After taking questions and tolerating the antics of Broadmeadows' one and only Iain Muir, Jake closed the night with a singalong 'You're a Friend of Mine' followed by the softest sax solo you'll ever hear. We were in a suburban home after all, and it was past 10:00 -- a roaring horn may have brought calls to the police. Jake took his final bows and greeted well-wishers with his usual grace.

As Jamie and I had been last to arrive we took the opportunity to socialise with friends and acquaintances. (An advantage to a living room concert -- when it's over you can immediately transition to a house party, although on Monday it was a booze-free affair.) A brief conversation with a woman I run into at Bruce-related functions and Jake shows but don't know well nearly brought tears. I'll share what she told me but won't divulge her name for the sake of privacy. We'd said hello after Saturday's Flying Saucer Club show, a show to which she'd brought her tall, thin son. She introduced us, and he and I spoke very briefly. During our conversation Monday night she told me her son has high-functioning autism. She then said this: The morning after the show, her son had come up to her and said, 'Mom, it's a new day!' (or words to that effect), a direct result of Jake's reminder the night before of the need to put yesterday behind and embrace each spanking sunrise like a gift.
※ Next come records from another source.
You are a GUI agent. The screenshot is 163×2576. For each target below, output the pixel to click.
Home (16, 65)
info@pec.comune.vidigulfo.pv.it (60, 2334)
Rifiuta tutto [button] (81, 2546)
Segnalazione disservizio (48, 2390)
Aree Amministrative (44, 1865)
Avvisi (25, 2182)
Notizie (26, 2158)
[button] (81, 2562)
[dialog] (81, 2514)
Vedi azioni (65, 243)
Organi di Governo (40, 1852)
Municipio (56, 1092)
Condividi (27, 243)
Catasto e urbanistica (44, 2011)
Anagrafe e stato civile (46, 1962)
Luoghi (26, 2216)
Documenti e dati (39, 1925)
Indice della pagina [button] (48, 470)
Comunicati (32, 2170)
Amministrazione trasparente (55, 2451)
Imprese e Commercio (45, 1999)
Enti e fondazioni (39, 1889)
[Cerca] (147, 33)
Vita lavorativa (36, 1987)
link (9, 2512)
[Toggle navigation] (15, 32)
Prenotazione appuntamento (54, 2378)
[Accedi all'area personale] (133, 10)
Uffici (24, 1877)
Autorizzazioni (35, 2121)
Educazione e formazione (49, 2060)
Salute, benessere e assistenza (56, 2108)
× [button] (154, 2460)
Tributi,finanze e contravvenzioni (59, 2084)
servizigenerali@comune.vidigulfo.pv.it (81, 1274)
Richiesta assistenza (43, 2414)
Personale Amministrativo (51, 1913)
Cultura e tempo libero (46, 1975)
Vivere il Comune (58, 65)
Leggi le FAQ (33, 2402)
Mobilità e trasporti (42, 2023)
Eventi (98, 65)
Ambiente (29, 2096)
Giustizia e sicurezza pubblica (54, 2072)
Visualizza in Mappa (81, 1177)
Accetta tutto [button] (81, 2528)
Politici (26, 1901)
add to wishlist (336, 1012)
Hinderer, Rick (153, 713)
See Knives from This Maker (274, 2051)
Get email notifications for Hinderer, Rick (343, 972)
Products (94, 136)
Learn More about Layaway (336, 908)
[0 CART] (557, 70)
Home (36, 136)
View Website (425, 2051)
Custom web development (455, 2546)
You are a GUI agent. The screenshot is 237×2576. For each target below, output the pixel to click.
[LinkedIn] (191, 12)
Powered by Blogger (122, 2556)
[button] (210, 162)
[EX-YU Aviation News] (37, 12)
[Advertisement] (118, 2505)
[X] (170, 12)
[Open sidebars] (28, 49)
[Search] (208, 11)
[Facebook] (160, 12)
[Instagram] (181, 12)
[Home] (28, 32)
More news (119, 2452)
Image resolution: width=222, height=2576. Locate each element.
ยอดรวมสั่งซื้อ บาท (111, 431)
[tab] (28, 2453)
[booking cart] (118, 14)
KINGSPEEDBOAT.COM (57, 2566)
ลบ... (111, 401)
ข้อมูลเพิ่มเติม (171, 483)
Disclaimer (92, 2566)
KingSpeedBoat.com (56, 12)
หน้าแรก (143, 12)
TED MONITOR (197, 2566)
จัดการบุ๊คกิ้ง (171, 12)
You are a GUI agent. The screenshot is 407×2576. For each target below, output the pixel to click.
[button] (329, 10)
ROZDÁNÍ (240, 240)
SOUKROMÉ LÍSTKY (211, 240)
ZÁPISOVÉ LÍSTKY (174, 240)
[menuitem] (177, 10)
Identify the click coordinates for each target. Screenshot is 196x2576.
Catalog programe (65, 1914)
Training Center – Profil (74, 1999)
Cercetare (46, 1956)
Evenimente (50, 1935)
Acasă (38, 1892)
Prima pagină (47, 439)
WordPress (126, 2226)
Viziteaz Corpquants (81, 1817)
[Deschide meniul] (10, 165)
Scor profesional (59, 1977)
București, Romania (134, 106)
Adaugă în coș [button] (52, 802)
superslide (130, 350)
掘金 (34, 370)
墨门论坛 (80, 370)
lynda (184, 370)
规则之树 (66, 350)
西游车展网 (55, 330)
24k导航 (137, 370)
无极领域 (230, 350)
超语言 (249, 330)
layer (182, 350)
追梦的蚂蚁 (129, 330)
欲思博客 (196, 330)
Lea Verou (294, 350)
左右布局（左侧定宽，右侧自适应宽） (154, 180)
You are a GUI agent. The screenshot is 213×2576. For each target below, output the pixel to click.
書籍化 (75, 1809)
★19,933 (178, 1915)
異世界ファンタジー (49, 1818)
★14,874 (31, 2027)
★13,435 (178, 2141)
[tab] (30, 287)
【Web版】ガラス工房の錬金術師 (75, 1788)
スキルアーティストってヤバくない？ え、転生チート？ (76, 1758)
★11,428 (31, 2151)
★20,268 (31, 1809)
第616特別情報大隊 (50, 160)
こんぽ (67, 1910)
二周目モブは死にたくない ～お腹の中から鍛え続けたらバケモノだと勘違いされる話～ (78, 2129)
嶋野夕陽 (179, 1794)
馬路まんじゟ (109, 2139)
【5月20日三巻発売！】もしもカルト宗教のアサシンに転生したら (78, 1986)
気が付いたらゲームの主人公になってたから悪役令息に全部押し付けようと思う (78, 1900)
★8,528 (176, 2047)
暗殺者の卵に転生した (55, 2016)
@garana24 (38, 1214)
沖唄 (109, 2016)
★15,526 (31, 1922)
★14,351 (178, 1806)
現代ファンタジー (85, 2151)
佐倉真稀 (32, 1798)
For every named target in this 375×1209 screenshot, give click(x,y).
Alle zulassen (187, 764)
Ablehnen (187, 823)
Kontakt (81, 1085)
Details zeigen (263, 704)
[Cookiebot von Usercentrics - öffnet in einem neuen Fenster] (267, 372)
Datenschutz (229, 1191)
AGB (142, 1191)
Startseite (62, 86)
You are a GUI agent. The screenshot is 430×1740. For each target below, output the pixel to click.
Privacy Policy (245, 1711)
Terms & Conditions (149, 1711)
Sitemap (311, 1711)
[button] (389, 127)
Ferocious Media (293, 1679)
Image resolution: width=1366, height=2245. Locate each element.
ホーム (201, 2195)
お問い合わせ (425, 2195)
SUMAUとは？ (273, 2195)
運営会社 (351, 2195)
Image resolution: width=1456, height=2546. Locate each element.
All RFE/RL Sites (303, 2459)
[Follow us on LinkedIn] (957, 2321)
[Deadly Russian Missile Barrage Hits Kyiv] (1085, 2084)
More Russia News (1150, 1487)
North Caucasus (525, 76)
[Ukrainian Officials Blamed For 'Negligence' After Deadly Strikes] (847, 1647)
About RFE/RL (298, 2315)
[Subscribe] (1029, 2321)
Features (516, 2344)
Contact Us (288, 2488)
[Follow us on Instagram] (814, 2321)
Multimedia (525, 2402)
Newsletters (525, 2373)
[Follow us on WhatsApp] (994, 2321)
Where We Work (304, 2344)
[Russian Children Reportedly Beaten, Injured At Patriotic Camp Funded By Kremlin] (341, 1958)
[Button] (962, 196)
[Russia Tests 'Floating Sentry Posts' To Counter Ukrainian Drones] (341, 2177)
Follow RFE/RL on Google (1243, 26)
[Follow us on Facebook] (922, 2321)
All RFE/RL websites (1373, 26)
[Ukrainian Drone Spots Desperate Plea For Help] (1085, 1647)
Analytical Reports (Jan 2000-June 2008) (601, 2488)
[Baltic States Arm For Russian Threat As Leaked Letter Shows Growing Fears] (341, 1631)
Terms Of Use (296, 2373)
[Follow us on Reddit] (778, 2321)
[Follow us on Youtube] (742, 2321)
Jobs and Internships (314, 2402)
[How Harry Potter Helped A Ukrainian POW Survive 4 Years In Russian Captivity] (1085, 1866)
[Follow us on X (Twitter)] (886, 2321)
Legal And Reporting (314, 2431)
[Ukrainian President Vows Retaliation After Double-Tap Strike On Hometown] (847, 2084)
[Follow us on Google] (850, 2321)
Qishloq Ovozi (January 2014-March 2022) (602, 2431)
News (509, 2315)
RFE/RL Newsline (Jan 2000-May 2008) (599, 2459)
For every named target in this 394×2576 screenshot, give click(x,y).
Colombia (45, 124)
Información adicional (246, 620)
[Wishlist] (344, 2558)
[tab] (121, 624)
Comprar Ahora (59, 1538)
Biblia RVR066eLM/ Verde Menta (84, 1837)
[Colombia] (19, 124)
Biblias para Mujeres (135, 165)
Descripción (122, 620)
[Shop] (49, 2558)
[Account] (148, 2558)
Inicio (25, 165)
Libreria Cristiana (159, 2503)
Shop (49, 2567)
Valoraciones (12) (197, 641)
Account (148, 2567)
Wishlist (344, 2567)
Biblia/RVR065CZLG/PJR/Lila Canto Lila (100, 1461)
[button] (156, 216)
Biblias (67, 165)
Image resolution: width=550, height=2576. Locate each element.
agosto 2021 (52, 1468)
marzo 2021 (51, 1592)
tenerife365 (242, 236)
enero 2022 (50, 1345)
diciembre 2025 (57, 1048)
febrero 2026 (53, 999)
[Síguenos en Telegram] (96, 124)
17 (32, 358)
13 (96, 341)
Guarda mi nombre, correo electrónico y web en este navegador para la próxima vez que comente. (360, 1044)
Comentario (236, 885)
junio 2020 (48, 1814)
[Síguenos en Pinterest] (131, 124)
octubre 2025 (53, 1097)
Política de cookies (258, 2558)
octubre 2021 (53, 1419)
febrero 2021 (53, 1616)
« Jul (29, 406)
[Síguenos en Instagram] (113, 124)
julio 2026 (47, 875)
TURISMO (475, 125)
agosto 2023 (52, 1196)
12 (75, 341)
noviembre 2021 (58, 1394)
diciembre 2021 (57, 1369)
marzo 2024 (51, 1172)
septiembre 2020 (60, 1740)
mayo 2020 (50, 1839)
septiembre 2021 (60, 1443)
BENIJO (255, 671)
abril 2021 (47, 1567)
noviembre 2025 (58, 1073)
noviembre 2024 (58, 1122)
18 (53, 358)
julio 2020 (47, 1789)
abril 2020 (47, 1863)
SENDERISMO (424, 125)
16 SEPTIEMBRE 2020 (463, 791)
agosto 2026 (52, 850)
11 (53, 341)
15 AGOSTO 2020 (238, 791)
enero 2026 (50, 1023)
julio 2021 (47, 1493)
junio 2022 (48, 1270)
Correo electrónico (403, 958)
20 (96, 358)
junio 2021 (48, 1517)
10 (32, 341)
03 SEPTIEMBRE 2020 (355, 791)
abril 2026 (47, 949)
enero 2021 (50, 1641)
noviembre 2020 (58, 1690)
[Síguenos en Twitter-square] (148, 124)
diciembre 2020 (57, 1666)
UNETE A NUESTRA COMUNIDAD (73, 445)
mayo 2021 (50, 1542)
That connection. That connection is genuine. That connection is what drives Jake Clemons. That connection between Jake and this beautiful young man is something I'll never forget.

Safe travels, Jake and Matt.

*Since I began to write this post Jake's posted on Twitter another living room show for Sydney on Thursday 2 April. Couldn't be happier that it's happening at the home of Carly Milina, whom I was lucky to see again at the Northcote and Flying Saucer shows. Folks in Forestville are in for a special night.

6 comments:

Velma Holland said...

Love the story Joe... Apart from Bruce of course it was a really pleasing experience not just Jake but the whole thing including meeting people I hadn't already met and of course the ones I know and love.
Vel

Lisa bolger said...

Wonderfully captured a very special night with the gentlest of giants, who is truly earing his place amount the giants. Thanks Cathy and Stephen

Anonymous said...

Thank you so much Joe for the wonderful review. You described the experience that we had that night so well.

Russ Barclay said...

Great review Joe really captured essence of the night. Feel so privileged to have been there to experience it.

Jane Smith said...

Wish I could have been there, too, to share the evening ...but then again Joe I felt I almost was - thanks. I could hear the might and magic of Clarence in the gig Jake did in Canberra. His version of'You're a Friend of Mine' would have been special - like Clarence's. Hope there'll be more Jake soon.

kpk1963 said...

Beautiful, thanks for sharing. Just found out that we were chosen to host one of Jake's US living room shows in mid-May and I am beside myself with joy and anticipation!